LONDON (Reuters) – The Bank of England slashed interest rates by half a percentage point on Wednesday and announced support for bank lending just hours before the unveiling of a budget splurge designed to stave off a recession triggered by the coronavirus outbreak.
In what amounts to a choreographed double-barrelled stimulus program, the BoE announced its unanimous emergency rate cut as London markets were opening and before Prime Minister Boris Johnson’s government sets out its spending plans after midday.
Mark Carney’s parting shot as governor, which returns the main interest rate to a record low of 0.25%, comes as COVID-19, the flu-like infection caused by the virus, spreads rapidly, stoking fears of global recession and roiling markets.
“The Bank of England’s role is to help UK businesses and households manage through an economic shock that could prove large and sharp but should be temporary,” Carney told reporters after the first rate reduction since August 2016.

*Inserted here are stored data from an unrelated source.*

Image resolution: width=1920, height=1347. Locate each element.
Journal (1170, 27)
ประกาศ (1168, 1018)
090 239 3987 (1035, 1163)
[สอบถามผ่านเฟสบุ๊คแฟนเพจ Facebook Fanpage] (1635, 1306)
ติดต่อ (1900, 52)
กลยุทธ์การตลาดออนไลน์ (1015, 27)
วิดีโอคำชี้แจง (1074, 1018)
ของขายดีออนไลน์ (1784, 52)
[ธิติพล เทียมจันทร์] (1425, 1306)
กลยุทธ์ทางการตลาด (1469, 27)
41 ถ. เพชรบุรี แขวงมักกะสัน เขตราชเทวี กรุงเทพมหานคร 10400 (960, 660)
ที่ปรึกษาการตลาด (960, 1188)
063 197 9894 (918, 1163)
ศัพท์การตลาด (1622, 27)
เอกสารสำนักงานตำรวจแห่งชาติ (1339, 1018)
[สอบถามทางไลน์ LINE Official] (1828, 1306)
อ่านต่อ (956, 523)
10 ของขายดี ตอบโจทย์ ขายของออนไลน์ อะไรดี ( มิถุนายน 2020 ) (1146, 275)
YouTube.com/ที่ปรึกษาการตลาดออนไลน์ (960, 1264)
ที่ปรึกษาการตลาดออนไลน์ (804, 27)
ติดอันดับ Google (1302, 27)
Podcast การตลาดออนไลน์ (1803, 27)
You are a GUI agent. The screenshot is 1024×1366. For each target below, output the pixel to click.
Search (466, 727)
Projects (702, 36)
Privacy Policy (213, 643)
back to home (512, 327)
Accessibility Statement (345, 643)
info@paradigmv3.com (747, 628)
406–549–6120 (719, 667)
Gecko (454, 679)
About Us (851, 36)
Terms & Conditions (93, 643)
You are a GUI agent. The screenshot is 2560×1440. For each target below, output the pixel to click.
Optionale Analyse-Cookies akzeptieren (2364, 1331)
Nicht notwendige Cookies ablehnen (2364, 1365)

The cut follows a similar move from the U.S. Federal Reserve last week, and was the first such action to take place outside the British central bank’s normal schedule since the 2008 financial crisis. Bank Rate is now back to the record low it reached after 2016’s Brexit referendum.
“These measures will help keep firms in business and people in jobs and they will prevent a temporary disruption from causing longer-lasting economic harm,” Carney said alongside his successor Andrew Bailey.
Finance minister Rishi Sunak is due to present his first budget shortly after 1230 GMT, which is expected to include more healthcare funding to fight the coronavirus, as well as further economic stimulus.
Sterling briefly sank against the dollar by almost a cent on the news but recouped its losses and as of 0908 GMT traded at around $1.293, its level before the BoE cut rates. Yields on longer-dated British government bond yields rose sharply.
“Although the magnitude of the economic shock from COVID-19 is highly uncertain, activity is likely to weaken materially in the United Kingdom over the coming months,” the BoE said.
“The Bank will take all further necessary steps to support the UK economy and financial system.”
POWDER DRY ON QE FOR NOW
The BoE did not announce any new quantitative easing bond purchases, but did lower its counter-cyclical capital buffer for banks to zero and launch a new scheme to support lending to small businesses — both measures to keep borrowing flowing.
The BoE said it would allow banks to release a special store of capital, known as the counter-cyclical capital buffer, so they can continue lending to households and businesses during the coronavirus epidemic. Tapping the buffer means that lending up to 190 billion pounds can be supported, equivalent to 13 times banks’ net lending last year.
“Much like the Fed move we saw earlier, it’s a case of making sure that you get out there on the front foot,” Investec economist Vicky Clarke said. “They haven’t done anything on the QE front so there’s still that possibility to pull that level if they need to.”
The U.S. Federal Reserve and the Bank of Canada lowered rates last week, and the European Central Bank is expected to take action on Thursday.
The BoE’s new term lending scheme will support up to 190 billion pounds of new lending, it said.
“Temporary but significant disruptions to supply chains and weaker activity could challenge cash flows and increase demand for short-term credit from households and for working capital from companies,” the BoE said.
JPMorgan said the only surprise was that there was no forward guidance from the BoE.
“The only slight surprise is that there is no forward guidance about the next policy move,” JPMorgan said in a note to clients.